According to the Victorian Strata Community Association president Gregor Evans, compared with the help offered to commercial and other classes of residential property, there’s little government assistance for sustainability upgrades in strata buildings.
And yet 25 per cent of the state’s population lives in this type of dwelling.
With the state government unveiling its plans to get to net zero this week, this makes the strata sector a good starting point for the transition, he says.
“And that number is only going to increase with more apartment buildings and complexes to fall under the owner’s corporation structure.”
Evans suspects multi-dwelling buildings fall into the “too hard basket” when it comes to government support for sustainability upgrades.
In the lead up to the Victorian budget, due to be handed down later this month, the owners’ corporations body has lodged a submission calling for government support to improve the sustainability of these buildings.
Many apartment dwellers have long missed out on the cost-saving benefits of sustainability upgrades, including rooftop solar, because of the way owners’ corporations operate.
Key is that any alterations to common property must be signed off by 75 per cent of all owners (or those present at a meeting), which can be a challenging ratio to meet.
It can be hard to make the case for capital intensive upgrades that leave a lot owners out of-pocket, especially when there’s a lack of education around pay back periods and long term operational savings.
As such, the SCA is calling for a feasibility report for retrofitting support for electric vehicles, solar panels and battery microgrids.

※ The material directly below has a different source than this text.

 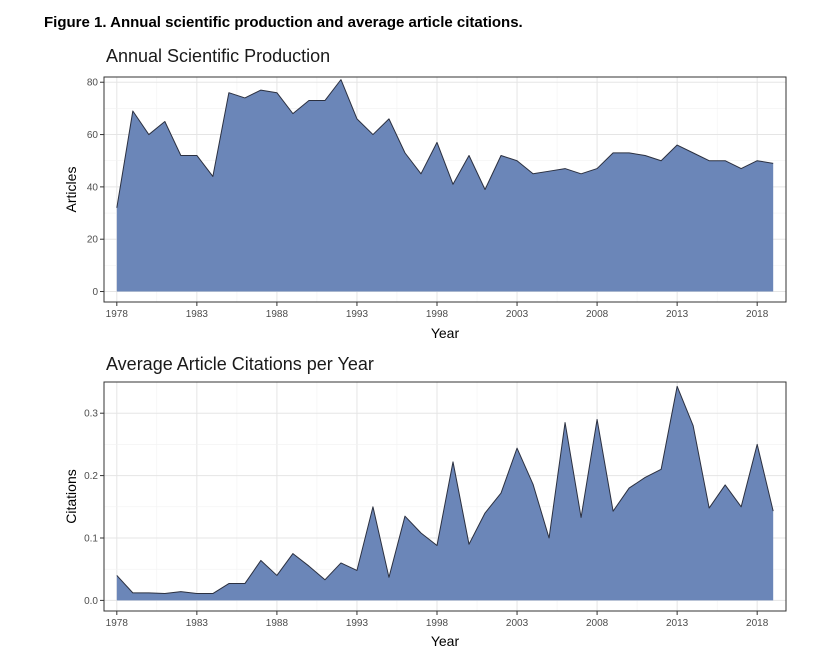 I want to click on y-tick-label: 0.2, so click(x=91, y=476).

Evans says demand for EV chargers in strata buildings is only likely to increase with the state government announcing incentives for electric vehicles this weekend and targeting 50 per cent EVs by 2030.
When there’s only a few EV owners in a building, a few charging stations are manageable but as numbers increase space and the configuration of electrical wiring can become barriers.
“When EVs overtake petrol vehicles and they draw on the power of the building, it becomes difficult to manage.”
He says now is the perfect time to invest into a strata-led future for EV and solar
power given the incoming incentives for EV ownership.
“Our proposal would go hand in glove with any future state government initiative on electric vehicles.”
When there is no control over the building it’s even harder to make inroads
A lack of funds isn’t the only barrier to sustainability retrofits: the base building information is not always handed over by to the owners corporation so it’s difficult to make assessments on the building’s ability to handle electric vehicles, batteries and rooftop solar.
He says the organisation is crying out for the mandatory transfer of this technical building information so that engaging experts and consultants to do sustainability upgrades is easier and more affordable for owners.
While not a focus in the submission, Evans believes NABERS for Apartments ratings can influence owner’s corporation to reduce their carbon footprint. He’s personally an advocate for mandatory NABERS certifications and would like to see this implemented sometime in the future.
The submission also calls for funding of research and development programs for multi-unit dwellings aimed at finding sustainable recycling solutions. Evans says multi-unit dwellings have unique needs for managing waste, such as limited space for storing extra bins under a four-bin system and container deposit scheme.